While previous Christmas specials slavishly pandered to the festive period, even when it became obvious it was being filmed in sunny July, Chibnall and Thirteen’s new year outings don’t appear to be similarly hampered, so it was interesting to see this episode take place on New Years. We open at the aptly named Elf Storage Unit and meet owner Sarah played by Ashling Bea. An AWOL staff member means she must cover the unit for midnight on New Year’s Eve, much to the pleasure of customer Nick (Adjani Salmon) who seemingly enjoys storing old girlfriends’ possessions at strange times of the night. Meanwhile, the Doctor has decided following the events of the Flux to ‘reset’ the Tardis and unwittingly does two things; lands in the basement of the Elf Storage Unit as opposed to the alien beach resort she promised and secondly triggers a time loop which would be largely uneventful was it not for the executioner Daleks in the building.

Mike is dispatched first, and Sarah’s mother (a phone screen bound and criminally underused Pauline McLynn) rings her to complain about Sarah being single and phone lines being blocked at midnight just before being similarly blasted herself. Discovered by the Doctor, Yaz and Dan, they too meet a similar fate at the hands of a Dalek and are blasted back to 6 minutes earlier, stepping out of a resetting Tardis. All involved remember the prior loop and learn from it the Daleks right away having made themselves invulnerable to the Doctors sonic after their last run-in. During each cycle, we tour the storage unit and find out more about Sarah and Mike, destined to be together as well as the missing staff member who has been stockpiling tinned beans and fireworks. Obvious feelings of love abound, as Mike shares his feelings of devotion with Sarah, Dan calls Yaz out on her feelings towards the Doctor. After a tender scene with Yaz finally admitting to Dan and herself that she has these feelings, Dan follows up by outing Yaz to the Doctor, telling her about Yaz’s undisclosed feelings. Finally using their prior loop knowledge, the team band together to fool the Daleks into being in the wrong place at the wrong time and blow them and the storage unit sky high, breaking the loop and freeing the now loved up Sarah and Mike. The Tardis team enter a shiny new console room, the reset acting like a spring clean and as they jet off to what’s left of the galaxy, Sarah and Mike jet off to travel the world, with her mother’s blessing.

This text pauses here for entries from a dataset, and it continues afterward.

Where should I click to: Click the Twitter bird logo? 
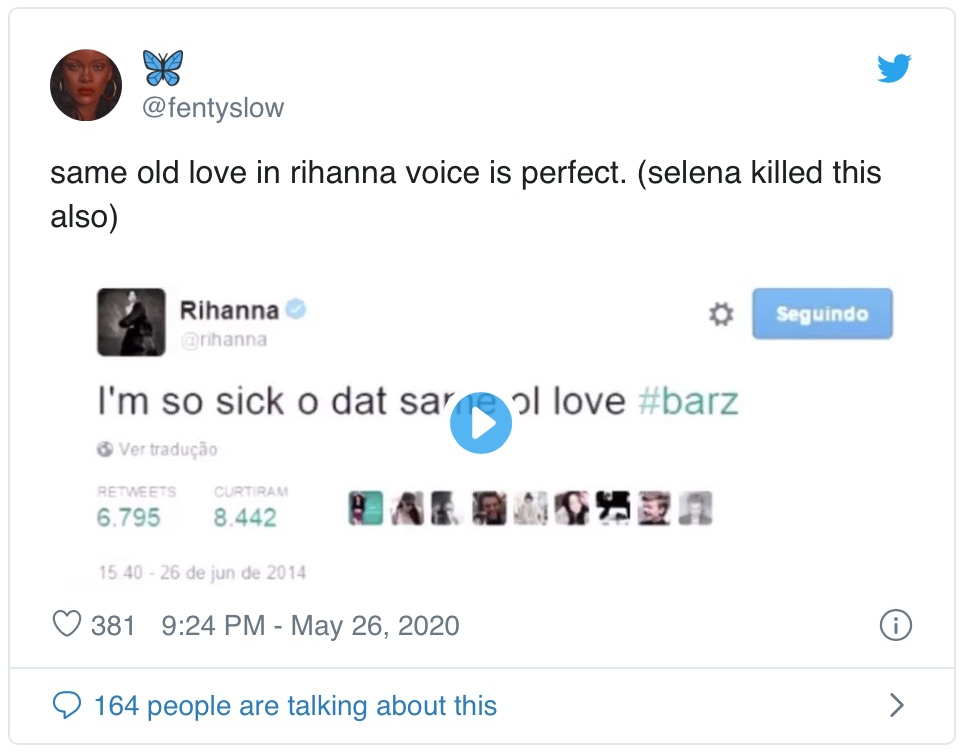click(894, 68)
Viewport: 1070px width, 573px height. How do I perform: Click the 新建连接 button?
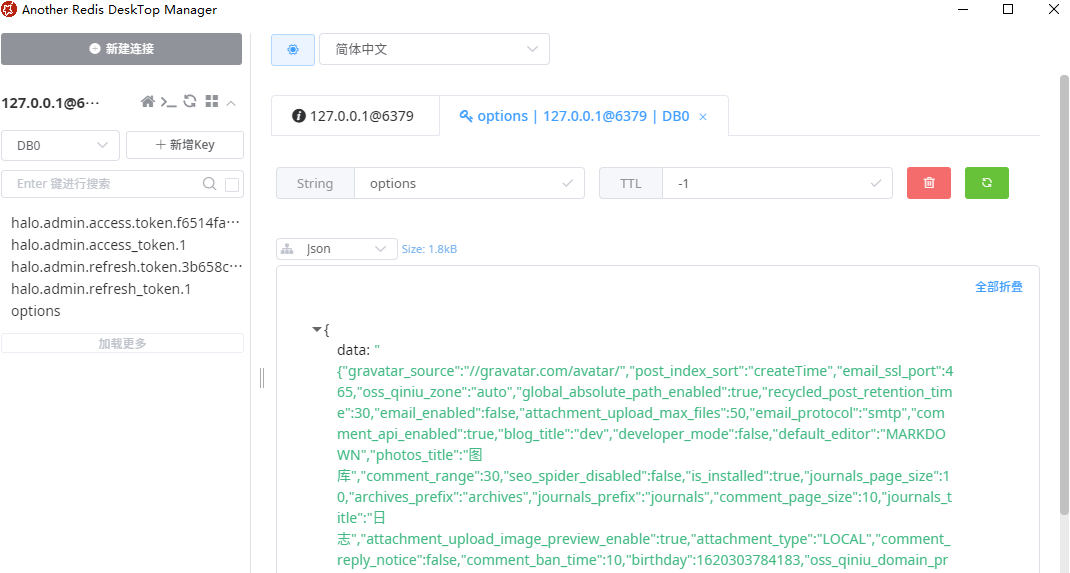point(121,48)
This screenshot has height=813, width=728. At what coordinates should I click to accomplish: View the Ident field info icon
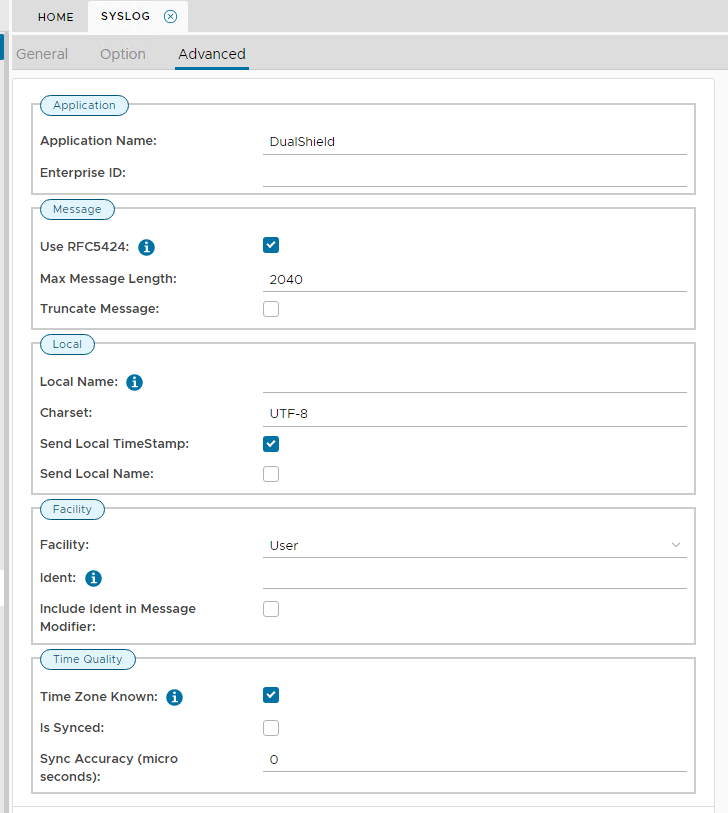click(92, 578)
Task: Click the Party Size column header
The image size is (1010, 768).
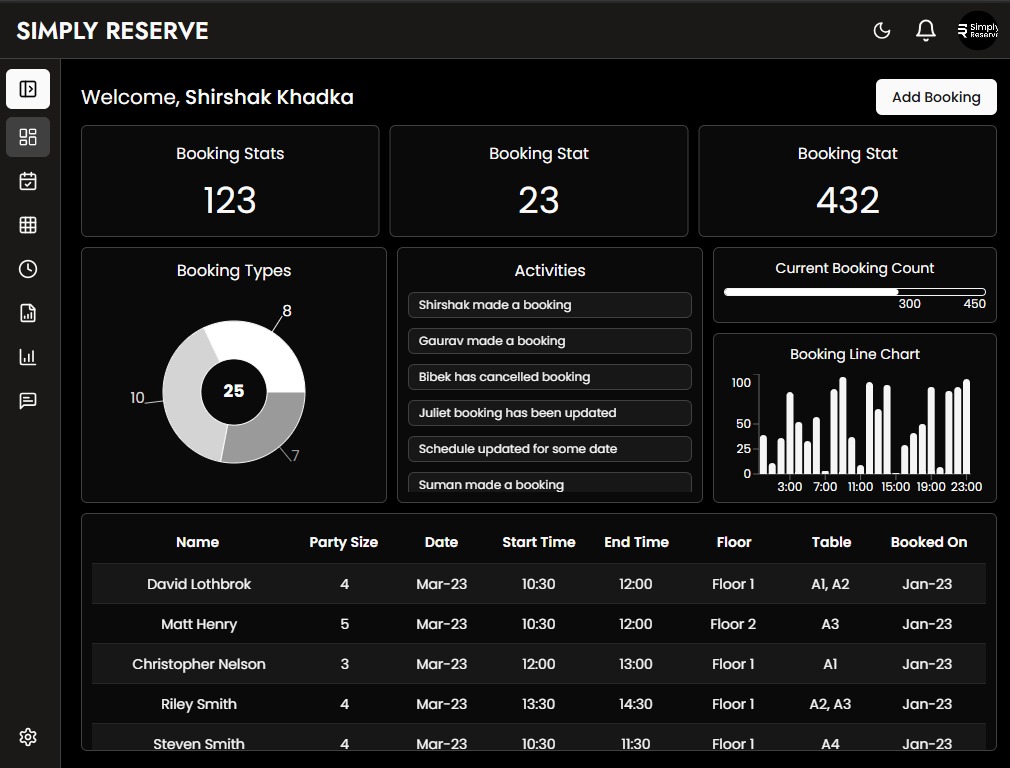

Ashling Bea saved this episode. To say the addition of the Irish comedian was a breath of fresh air would be an understatement – here we have a very competent comedic actor who brings a natural feeling to every scene she’s in (and that’s most scenes)


Ashling Bea saved this episode. To say the addition of the Irish comedian was a breath of fresh air would be an understatement – here we have a very competent comedic actor who brings a natural feeling to every scene she’s in (and that’s most scenes) with some fantastic ad libs on a largely dry script and it made me realize just how underdeveloped the characters we’ve become accustomed to are. It was like watching a real-life person walk circles around cardboard cutouts. Script issues peppered this episode – the Doctor had multiple obvious exposition dumps, sometimes framed as thinking out loud, sometimes just straight up explaining the plot to the audience. Chibnall loves confined spaces and a countdown (see series 4’s clunker ‘42’) and so was in familiar territory here, but the quirk of people not reviving if they die at certain times introduced mid-episode was explained and then strangely abandoned – what would have been more effective may have been people being required to not be killed by the Dalek’s after their original time of death – everyone dying in each loop bar the last one took any jeopardy that we would genuinely lose someone out of the equation. Dan’s outing of Yaz felt all sort’s of wrong. I understand the thinking behind this – Dan had lost Diane following the events of the Flux having not acted on his feelings early enough (we never actually saw this hesitancy) and he perhaps misguidedly thinks that the Doctor can reciprocate Yaz’s feelings, as opposed to opening a familiar can of worms for the TimeLord.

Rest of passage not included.